The conference (February 9) and workshops* (February 8) will take place at the Sheraton Warsaw Hotel.

*Because of the big interest in “Introduction BigData technology” and “Data Science” workshops, we are lanuching new date – 7th February 2017

EVENING PARTYdinner_party_caterers_caterer_search_browarmia_krlewska_brow4_204672276

At the end of the workshops (February 8) we would like to invite all the attendees
for the informal evening meeting in Browarmia. The party starts at 6:00 PM.

DESCRIPTION

Big Data Workshop is a one-day event prepared by Getindata and dedicated to everyone who wants to get to know with Big Data and Hadoop ecosystem. Participants will discover technologies such as Hadoop, Hive, Spark and Kafka by the most practical approach.
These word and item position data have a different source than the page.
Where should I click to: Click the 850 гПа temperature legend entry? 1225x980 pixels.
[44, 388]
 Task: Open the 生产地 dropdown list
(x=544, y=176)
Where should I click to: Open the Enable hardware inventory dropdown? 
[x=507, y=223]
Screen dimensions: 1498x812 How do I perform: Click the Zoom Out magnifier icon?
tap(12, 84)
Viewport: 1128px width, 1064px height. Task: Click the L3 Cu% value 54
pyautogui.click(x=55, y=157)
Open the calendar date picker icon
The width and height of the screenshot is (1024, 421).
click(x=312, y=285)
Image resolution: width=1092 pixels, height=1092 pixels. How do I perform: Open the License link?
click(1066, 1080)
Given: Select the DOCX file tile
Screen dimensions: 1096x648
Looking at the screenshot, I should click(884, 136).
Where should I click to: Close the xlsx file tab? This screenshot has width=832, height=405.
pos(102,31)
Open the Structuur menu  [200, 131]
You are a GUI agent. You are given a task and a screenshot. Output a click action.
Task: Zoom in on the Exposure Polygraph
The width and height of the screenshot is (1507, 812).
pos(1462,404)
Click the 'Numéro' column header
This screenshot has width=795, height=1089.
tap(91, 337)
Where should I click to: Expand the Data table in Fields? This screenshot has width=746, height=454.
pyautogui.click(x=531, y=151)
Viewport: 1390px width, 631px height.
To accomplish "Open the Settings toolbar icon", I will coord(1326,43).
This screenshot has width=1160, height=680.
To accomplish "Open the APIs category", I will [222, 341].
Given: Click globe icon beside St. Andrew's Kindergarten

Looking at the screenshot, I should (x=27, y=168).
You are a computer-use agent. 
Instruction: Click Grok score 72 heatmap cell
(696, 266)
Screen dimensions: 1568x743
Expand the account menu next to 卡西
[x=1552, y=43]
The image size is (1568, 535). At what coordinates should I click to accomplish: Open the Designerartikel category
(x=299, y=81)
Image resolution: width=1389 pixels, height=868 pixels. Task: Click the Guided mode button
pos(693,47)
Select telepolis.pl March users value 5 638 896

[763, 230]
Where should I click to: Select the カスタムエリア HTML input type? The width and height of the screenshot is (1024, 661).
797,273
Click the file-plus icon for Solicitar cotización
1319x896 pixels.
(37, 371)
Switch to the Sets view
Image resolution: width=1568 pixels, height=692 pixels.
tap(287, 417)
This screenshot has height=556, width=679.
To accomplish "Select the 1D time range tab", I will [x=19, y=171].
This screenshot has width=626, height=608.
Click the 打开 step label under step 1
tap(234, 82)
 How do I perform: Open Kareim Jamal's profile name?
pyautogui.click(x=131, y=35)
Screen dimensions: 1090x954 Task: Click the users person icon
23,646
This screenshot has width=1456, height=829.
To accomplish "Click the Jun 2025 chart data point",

During the workshop you’ll act as a Big Data engineer and analyst working for a fictional company StreamRockTM that creates an application for music streaming (Spotify alike). The main goal of your work is to take advantage of Big Data technologies such as Hadoop, Spark or Hive to analyze various datasets about the users and the song they played. We will be processing our data in batch and streaming manners to get data-driven answers to many business questions and power product features that StreamRockTMbuilds. Every exercise will be executed on a remote multi-node Hadoop cluster.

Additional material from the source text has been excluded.